GOAL OF THE EXERCISE: Print the entries exactly, beginning with the line that contains "The height and width of the screenshot is (215, 409)." and continuing through the final line of the entries, with both ends included.

LISTED RECORDS:
■ ■ ■
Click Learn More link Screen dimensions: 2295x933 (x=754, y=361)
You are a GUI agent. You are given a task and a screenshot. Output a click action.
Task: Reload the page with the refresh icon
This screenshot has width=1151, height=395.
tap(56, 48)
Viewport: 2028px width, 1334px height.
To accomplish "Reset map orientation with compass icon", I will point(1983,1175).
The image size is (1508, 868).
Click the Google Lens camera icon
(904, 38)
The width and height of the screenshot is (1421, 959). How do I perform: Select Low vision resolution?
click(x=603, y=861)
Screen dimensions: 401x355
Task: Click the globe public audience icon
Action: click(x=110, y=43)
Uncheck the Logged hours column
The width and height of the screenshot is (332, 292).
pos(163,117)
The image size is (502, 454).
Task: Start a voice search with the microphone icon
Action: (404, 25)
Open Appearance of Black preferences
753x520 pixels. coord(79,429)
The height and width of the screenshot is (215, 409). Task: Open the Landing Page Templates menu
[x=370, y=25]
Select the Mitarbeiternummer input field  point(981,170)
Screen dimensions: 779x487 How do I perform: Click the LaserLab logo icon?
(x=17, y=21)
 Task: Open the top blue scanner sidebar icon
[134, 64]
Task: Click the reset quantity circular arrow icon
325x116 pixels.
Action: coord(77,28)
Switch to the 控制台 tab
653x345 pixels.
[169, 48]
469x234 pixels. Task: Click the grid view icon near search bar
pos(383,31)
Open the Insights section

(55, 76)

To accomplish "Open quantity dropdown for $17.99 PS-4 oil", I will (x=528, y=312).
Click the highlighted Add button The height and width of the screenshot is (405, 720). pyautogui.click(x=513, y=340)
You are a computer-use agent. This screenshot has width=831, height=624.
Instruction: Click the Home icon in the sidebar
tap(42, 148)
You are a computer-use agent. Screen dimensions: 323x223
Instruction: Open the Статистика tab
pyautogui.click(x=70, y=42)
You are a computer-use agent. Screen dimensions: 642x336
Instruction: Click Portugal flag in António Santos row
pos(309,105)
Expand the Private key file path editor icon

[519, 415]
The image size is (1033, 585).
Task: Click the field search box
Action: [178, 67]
■ ■ ■
FINAL ANSWER:
The height and width of the screenshot is (215, 409). Task: Open the Landing Page Templates menu
[x=370, y=25]
Select the Mitarbeiternummer input field  point(981,170)
Screen dimensions: 779x487 How do I perform: Click the LaserLab logo icon?
(x=17, y=21)
 Task: Open the top blue scanner sidebar icon
[134, 64]
Task: Click the reset quantity circular arrow icon
325x116 pixels.
Action: coord(77,28)
Switch to the 控制台 tab
653x345 pixels.
[169, 48]
469x234 pixels. Task: Click the grid view icon near search bar
pos(383,31)
Open the Insights section

(55, 76)

To accomplish "Open quantity dropdown for $17.99 PS-4 oil", I will (x=528, y=312).
Click the highlighted Add button The height and width of the screenshot is (405, 720). pyautogui.click(x=513, y=340)
You are a computer-use agent. This screenshot has width=831, height=624.
Instruction: Click the Home icon in the sidebar
tap(42, 148)
You are a computer-use agent. Screen dimensions: 323x223
Instruction: Open the Статистика tab
pyautogui.click(x=70, y=42)
You are a computer-use agent. Screen dimensions: 642x336
Instruction: Click Portugal flag in António Santos row
pos(309,105)
Expand the Private key file path editor icon

[519, 415]
The image size is (1033, 585).
Task: Click the field search box
Action: [178, 67]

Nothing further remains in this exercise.